« Il faut oser être différente! »: Célébrer les femmes de l'ombre au Caux Palace

29/03/2024
Eliane Women's Day square FR

 

Cette année, à l'occasion de la Journée internationale de la femme et du Mois de l'histoire des femmes 2024, nous avons voulu mettre en lumière quelques-unes des femmes extraordinaires qui ont laissé leur empreinte au Caux Palace et à la Fondation Caux Initiatives et Changement.

L'une de ces femmes est l'archiviste de la Fondation, Eliane Stallybrass. Elle nous a donné accès à son univers si particulier derrière les scènes du Caux Palace où elle œuvre depuis le début des années 2000 pour préserver son histoire riche et pour que cette partie du patrimoine de la Fondation reste intacte et accessible à de futures générations.

 

Eliane Stallybrass archives 2024 credit Antonin Lechat
Eliane au Caux Palace en train de répertorier et scanner des photos (photo: Antonin Lechat)

 

Eliane, quel est ton rôle actuel à Caux Initiatives et Changement et depuis quand? 

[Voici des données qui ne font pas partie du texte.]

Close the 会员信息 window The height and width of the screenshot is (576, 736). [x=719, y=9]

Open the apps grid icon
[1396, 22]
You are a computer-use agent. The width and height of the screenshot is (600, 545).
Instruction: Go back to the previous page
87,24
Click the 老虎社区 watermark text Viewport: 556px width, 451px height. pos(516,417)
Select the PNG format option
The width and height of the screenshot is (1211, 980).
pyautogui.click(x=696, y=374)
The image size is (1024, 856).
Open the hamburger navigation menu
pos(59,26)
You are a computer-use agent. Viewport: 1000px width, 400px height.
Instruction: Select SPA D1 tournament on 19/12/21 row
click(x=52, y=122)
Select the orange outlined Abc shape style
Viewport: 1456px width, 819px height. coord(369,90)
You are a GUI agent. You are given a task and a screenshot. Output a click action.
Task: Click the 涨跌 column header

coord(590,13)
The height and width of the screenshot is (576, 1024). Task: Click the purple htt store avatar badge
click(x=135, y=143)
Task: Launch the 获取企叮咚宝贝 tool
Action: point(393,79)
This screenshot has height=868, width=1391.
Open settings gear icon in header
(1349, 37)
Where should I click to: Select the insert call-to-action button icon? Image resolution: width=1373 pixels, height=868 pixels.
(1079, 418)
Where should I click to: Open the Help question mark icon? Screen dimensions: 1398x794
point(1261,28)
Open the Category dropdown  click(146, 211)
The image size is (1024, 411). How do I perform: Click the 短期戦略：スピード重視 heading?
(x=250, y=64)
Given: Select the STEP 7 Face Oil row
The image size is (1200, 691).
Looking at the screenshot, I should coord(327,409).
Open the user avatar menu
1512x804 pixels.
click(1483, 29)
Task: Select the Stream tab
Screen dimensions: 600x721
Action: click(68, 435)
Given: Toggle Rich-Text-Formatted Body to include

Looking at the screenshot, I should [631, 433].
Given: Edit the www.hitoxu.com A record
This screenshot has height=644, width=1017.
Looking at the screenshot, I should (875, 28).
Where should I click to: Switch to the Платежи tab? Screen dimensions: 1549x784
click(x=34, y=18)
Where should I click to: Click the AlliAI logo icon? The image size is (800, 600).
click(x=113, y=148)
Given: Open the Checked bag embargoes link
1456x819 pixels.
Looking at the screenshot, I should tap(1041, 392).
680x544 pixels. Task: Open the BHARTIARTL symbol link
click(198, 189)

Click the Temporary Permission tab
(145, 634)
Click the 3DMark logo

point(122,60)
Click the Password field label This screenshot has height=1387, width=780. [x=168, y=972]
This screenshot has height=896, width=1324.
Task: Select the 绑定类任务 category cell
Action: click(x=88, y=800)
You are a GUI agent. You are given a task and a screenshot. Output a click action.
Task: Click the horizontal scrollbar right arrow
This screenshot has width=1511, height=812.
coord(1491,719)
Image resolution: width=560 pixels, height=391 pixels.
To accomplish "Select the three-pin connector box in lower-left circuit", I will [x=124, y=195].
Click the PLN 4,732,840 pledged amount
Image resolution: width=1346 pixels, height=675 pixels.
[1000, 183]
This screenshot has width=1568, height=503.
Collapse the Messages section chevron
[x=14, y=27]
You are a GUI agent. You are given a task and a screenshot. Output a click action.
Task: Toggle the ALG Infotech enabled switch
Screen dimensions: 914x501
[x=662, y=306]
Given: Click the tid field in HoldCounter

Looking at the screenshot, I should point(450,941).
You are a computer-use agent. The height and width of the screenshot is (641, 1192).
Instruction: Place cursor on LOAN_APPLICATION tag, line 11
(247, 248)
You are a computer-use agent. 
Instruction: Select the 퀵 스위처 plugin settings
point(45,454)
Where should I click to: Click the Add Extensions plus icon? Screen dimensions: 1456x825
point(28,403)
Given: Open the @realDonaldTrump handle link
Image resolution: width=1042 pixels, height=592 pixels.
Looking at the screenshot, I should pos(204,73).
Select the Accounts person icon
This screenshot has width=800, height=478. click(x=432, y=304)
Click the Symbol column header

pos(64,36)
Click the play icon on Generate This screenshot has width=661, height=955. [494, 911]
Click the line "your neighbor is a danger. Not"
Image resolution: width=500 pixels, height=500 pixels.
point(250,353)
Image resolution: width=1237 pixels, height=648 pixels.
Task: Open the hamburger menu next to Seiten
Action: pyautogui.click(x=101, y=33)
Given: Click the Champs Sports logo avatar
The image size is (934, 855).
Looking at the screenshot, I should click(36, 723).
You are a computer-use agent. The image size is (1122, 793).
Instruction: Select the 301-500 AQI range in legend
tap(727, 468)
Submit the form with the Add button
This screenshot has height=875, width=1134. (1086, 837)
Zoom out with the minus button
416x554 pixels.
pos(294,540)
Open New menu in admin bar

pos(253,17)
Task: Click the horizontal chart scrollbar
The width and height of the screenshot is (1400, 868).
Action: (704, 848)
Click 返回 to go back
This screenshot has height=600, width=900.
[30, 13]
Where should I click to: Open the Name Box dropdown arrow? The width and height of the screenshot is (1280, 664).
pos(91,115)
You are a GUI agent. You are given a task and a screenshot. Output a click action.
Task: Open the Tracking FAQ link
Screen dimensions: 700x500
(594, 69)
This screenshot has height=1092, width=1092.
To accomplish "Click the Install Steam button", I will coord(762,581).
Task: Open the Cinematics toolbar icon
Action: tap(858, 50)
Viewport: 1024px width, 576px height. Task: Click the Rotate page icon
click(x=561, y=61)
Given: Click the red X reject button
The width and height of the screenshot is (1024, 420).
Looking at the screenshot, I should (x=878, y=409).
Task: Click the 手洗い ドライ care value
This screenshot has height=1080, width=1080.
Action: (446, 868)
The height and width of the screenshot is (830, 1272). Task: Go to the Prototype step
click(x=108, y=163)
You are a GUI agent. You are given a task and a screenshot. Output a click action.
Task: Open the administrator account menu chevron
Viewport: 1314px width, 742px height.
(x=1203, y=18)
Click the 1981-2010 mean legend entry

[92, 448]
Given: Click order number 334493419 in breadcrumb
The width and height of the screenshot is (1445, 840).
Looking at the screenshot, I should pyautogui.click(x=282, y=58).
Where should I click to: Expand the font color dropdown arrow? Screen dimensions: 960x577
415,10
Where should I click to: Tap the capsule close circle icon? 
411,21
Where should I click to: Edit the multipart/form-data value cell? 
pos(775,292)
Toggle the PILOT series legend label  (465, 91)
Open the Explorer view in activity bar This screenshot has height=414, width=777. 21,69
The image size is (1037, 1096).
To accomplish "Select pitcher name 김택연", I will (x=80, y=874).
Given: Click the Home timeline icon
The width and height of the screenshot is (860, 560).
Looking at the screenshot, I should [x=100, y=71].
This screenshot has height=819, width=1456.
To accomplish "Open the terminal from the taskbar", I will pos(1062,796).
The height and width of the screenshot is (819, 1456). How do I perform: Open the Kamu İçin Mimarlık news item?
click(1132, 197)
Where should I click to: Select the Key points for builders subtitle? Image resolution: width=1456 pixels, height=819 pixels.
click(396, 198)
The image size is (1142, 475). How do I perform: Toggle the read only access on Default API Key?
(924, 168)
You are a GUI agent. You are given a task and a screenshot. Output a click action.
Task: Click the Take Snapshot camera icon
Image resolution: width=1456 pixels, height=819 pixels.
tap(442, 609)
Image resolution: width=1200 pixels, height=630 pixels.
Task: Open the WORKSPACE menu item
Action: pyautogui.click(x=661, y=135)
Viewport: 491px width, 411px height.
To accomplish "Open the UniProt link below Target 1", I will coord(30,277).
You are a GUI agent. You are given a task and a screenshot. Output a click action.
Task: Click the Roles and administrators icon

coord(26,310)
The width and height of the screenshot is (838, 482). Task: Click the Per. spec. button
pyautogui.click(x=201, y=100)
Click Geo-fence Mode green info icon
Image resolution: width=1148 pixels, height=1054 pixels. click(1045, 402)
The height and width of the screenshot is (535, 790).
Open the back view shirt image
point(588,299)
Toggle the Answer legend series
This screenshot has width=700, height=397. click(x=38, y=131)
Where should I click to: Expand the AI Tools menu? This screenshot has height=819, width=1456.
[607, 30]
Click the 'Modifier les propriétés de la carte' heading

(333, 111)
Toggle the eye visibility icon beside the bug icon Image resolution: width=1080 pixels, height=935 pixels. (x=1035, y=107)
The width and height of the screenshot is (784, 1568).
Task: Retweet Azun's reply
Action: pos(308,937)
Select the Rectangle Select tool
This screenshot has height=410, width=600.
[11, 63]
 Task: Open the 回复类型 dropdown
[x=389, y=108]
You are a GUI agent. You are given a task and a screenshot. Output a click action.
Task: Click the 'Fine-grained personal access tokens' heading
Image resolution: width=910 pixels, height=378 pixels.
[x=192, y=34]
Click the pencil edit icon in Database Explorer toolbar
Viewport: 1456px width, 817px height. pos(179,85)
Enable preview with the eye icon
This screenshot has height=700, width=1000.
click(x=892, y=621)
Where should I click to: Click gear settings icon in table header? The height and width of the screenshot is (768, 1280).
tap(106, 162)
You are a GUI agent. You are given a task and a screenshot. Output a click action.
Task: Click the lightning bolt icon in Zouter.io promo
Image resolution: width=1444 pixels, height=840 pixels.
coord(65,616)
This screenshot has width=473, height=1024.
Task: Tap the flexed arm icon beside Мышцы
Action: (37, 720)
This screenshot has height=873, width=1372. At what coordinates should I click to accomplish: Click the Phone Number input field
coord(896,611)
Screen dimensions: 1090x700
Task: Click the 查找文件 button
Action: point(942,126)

Eliane: J'ai travaillé en tant qu'archiviste pour la Fondation Caux Initiatives et Changement depuis le début des années 2000 et je viens de passer la main à mon successeur, Simren Cornut. Mais je continue encore à trier, à scanner et à inventorier des centaines de photos. 

 

Quels étaient les autres rôles que tu as tenus dans le passé ? 

Eliane: J’ai fait un peu de tout : quand j'étais jeune adulte, je faisais partie d'une revue musicale qui voyageait un peu partout pour présenter les idées d'Initiatives et Changement (I&C), comme par exemple en Inde. J'ai également vécu en Afrique du Sud pendant l'époque de l'Apartheid où j'étais impliquée dans des projets d'I&C.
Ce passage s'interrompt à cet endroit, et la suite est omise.